Возвращение со звезд - Лем Станислав - Страница 40
- Предыдущая
- 40/54
- Следующая
Она стояла в дверях.
Олаф поднялся на колени.
– Он хотел покончить с собой. Из-за тебя! – прохрипел он, хватаясь за горло.
Я отвернулся. Оперся о стену, ноги тряслись. Мне было стыдно, невыразимо стыдно. Она смотрела на нас – то на одного, то на другого. Олаф все еще держался за горло.
– Уйдите, – тихо сказал я.
– Сначала тебе придется прикончить меня.
– Прости меня.
– Нет.
– Олаф, прошу вас, уйдите, – сказала она. Я умолк, раскрыв рот. Олаф, остолбенев, смотрел на нее.
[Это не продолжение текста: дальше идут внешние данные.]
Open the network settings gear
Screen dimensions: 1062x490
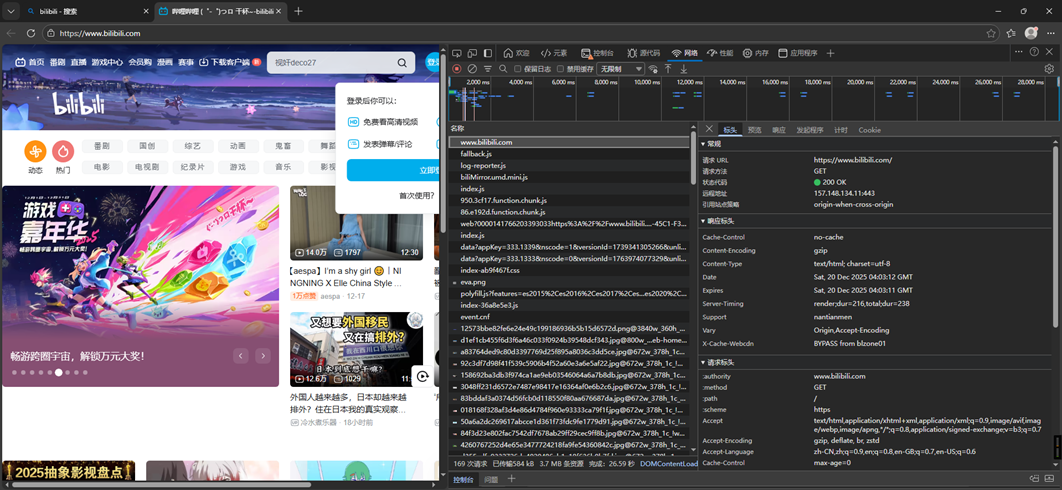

– Девочка, он… Она покачала головой.
Все еще глядя на нас, то пятясь, то немного боком, он вышел.
Она взглянула на меня.
– Это правда?
– Эри… – простонал я.
– Ты не можешь иначе? – спросила она.
Я кивнул утвердительно. Она покачала головой.
– Не понимаю, – сказал я и повторил еще раз, как-то заикаясь:
– Не понимаю.
Она молчала. Я подошел к ней и увидел, что вся она как-то съежилась, и руки, придерживающие отвернувшийся край пушистого халата, дрожат.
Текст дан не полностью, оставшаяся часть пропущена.